[Date Prev][Date Next][Thread Prev][Thread Next][Date Index][Thread Index]

[netCDF #BVD-982935]: Problems with the fuction nc_open



Hi Marcone,

Sorry to take so long to respond to your question ...
 
> my name is Marcone Magnus, I'm a graduating  student of computer science
> in  Federal University of Santa Catarina (http://www.ufsc.br/), I'm doing a
> research Lapesd (http://www.lapesd.inf.ufsc.br/) and Cyclops Group (
> http://www.cyclops.ufsc.br/) about high performance computer on a health
> care system that we devoloping and I'm using netcdf to storage medichal
> data.
> 
> my problem is I need to open and close my netcdf file several times. And as
> the file increases size it became slower to open.
> In fact open the file turn to be a critical point in my system. I using c
> interface and netcdf4 with hierarchical format.
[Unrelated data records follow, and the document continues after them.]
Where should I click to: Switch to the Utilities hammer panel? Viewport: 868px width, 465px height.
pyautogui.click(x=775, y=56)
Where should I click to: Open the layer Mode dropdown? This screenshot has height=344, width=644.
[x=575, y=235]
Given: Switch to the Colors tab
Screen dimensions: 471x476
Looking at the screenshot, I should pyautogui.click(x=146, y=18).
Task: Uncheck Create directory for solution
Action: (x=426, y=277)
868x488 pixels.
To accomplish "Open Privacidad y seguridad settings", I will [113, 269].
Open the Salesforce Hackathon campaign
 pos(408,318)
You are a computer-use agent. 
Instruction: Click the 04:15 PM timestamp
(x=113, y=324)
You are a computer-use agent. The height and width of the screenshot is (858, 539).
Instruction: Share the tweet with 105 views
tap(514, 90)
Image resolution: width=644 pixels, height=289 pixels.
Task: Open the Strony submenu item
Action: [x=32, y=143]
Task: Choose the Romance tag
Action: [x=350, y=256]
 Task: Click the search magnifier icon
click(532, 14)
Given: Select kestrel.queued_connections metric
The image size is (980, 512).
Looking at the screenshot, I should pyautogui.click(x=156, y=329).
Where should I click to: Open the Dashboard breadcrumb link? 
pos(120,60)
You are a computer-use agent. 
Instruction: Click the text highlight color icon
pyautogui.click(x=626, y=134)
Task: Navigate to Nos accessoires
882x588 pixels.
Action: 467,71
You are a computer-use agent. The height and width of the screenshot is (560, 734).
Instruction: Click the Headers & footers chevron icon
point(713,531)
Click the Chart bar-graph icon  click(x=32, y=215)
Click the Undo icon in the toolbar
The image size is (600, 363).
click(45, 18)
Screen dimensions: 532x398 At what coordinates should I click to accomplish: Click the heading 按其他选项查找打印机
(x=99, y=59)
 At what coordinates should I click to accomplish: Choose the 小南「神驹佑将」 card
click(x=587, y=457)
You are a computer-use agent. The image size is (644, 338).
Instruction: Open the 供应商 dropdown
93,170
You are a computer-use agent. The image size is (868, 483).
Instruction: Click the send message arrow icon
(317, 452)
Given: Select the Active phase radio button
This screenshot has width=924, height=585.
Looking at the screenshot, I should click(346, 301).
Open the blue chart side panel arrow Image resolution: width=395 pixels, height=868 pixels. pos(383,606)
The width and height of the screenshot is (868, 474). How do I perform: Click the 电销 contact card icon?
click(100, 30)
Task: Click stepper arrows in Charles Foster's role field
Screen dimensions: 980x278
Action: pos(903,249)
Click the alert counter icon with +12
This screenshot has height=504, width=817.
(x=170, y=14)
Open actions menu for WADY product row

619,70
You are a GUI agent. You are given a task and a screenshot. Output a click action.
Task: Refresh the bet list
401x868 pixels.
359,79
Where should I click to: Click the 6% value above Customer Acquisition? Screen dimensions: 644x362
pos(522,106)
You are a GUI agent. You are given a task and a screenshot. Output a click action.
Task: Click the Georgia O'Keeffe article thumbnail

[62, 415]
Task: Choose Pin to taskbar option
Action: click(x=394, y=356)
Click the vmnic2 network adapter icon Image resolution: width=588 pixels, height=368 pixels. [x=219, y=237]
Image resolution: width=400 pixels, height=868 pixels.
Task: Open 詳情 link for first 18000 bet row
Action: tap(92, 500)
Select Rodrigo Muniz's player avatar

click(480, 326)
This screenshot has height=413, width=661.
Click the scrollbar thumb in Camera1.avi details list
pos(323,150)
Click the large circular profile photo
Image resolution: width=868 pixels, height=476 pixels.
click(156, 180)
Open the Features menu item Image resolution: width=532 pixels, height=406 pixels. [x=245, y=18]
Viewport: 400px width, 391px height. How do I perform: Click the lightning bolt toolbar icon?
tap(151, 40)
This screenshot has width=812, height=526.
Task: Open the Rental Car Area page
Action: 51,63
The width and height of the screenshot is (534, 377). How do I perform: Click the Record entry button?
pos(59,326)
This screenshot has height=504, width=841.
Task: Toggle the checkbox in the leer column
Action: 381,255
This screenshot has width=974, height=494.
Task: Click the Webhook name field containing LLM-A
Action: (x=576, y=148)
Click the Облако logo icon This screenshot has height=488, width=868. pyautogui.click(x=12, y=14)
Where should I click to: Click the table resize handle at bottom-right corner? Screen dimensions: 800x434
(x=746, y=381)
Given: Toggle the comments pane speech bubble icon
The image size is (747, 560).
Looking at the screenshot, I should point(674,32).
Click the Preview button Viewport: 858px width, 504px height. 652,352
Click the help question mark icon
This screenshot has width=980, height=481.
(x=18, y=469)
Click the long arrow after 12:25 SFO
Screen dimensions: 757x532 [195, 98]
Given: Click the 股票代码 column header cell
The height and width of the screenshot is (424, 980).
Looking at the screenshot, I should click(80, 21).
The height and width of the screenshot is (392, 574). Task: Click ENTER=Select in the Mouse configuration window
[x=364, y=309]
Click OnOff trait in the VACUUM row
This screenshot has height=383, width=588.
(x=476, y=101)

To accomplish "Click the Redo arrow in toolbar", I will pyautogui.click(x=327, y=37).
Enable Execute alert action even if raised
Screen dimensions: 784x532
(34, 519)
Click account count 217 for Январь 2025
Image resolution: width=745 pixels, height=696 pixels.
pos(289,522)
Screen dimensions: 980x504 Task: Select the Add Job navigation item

There is no way to use a
> nc_open function with time fixed ?

When a netCDF-4 file is opened, it reads all the metadata into memory once, so
that later references to the metadata can be accessed quickly.  By "metadata", 
I mean

  - names and sizes of dimensions
  - names, shapes, and types of variables
  - names and types of attributes
  - names of groups and their subgroups
  - definitions of all user-defined types

This could be slow if you add a large amount of metadata to the file before 
closing
and re-opening it.  However, if you are just adding more data to the file 
(values
for variables already defined), it should not slow down the nc_open calls
significantly.  Most of the use cases for netCDF-4 that we have seen benefit 
from
reading in all of the metadata when the file is first opened, to speed up access
to the data and metadata on subsequent calls while the file is still open.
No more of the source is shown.